The patch works fine - I am no longer getting any assertions.

Thank you, 
Jan
Comment 22 Sebastian Huber 2021-01-18 15:23:19 UTC
(In reply to Simon Marchi from comment #20)
[...]
> From 8576dcab919ba839c97a2cd391ad1f4d6e6a6e2f Mon Sep 17 00:00:00 2001
> From: Simon Marchi <simon.marchi@polymtl.ca>
> Date: Sun, 17 Jan 2021 21:20:16 -0500
> Subject: [PATCH] Fix for 26819
> 
> Change-Id: I32f1bd02256db1cdd5ca7c882bd7fae43f1d4000
[...]
This patch fixes also the issue while connecting to a nios2-gdb-server:

../../sourceware-mirror-binutils-gdb-edf0f28/gdb/remote.c:7820: internal-error: ptid_t remote_target::select_thread_for_ambiguous_stop_reply(const target_waitstatus*): Assertion `first_resumed_thread != nullptr' failed.
A problem internal to GDB has been detected,
further debugging may prove unreliable.
Comment 23 Jan Matyas 2021-01-27 12:35:54 UTC
Hello,

I would like to ask about the status of the latest patch for this issue. As a newcomer, I am not certain what process is followed to have the patch merged. Is there any way I can help the process?

Thank you, regards
Jan
Comment 24 Simon Marchi 2021-01-27 16:00:23 UTC
(In reply to Jan Matyas from comment #23)
> Hello,
> 
> I would like to ask about the status of the latest patch for this issue. As
> a newcomer, I am not certain what process is followed to have the patch
> merged. Is there any way I can help the process?
> 
> Thank you, regards
> Jan

You can if you'd like.  The steps missing are:

- Write a good commit message that explains why things fail currently and why the patch fixes them (including a ChangeLog entry)
- Enhance the test (gdb.server/stop-reply-no-thread.exp I think) so it covers the two scenarios I mentioned ("--disable-packet=T --disable-packet=qfThreadInfo" and "--disable-packet=threads")
- Send the patch to the mailing list for review.
Comment 25 Jan Matyas 2021-02-07 21:20:24 UTC
(In reply to Simon Marchi from comment #24)
> [...]  The steps missing are:
> 
> - Write a good commit message that explains why things fail currently and
> why the patch fixes them (including a ChangeLog entry)
> - Enhance the test (gdb.server/stop-reply-no-thread.exp I think) so it
> covers the two scenarios I mentioned ("--disable-packet=T
> --disable-packet=qfThreadInfo" and "--disable-packet=threads")
> - Send the patch to the mailing list for review.

Hi Simon,
I have rebased your patch from Jan-17 and enhanced the test case as suggested. Please, check if that is all right.
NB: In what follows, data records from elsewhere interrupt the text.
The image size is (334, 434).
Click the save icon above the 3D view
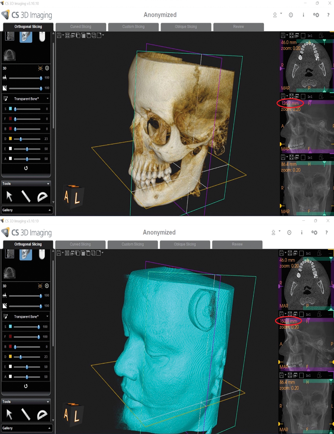[x=59, y=35]
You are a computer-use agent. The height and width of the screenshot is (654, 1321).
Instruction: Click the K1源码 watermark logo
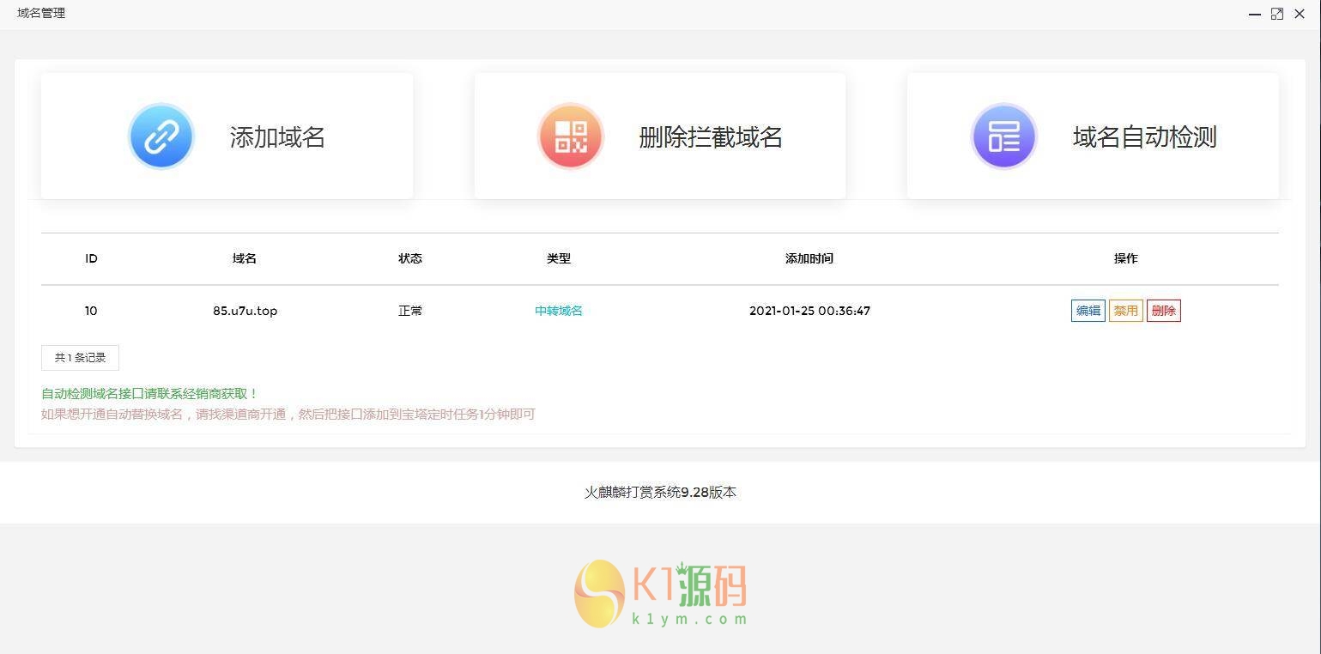coord(661,592)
As my knowledge of gdb code is low, I'd appreciate if you could write the commit message as the author of the patch (and submit it to the mailing list).

Thank you, regards,
Jan



From c99eb5f06a0c25129875ed5addcc2cf2e7a9ab39 Mon Sep 17 00:00:00 2001
From: Jan Matyas <jmatyas@codasip.com>
Date: Sun, 7 Feb 2021 22:04:50 +0100
Subject: [PATCH] Patch for gdb/26819

TODO: Proper commit message

- Rebased Simon Marchi's patch from Jan/17.
- Extended the gdb.server/stop-reply-no-thread.exp test case
  to cover the situation when the gdbserver does not report
  any threads.
---
 gdb/remote.c                                      | 9 ++++++---
 gdb/testsuite/gdb.server/stop-reply-no-thread.exp | 9 +++++++++
 2 files changed, 15 insertions(+), 3 deletions(-)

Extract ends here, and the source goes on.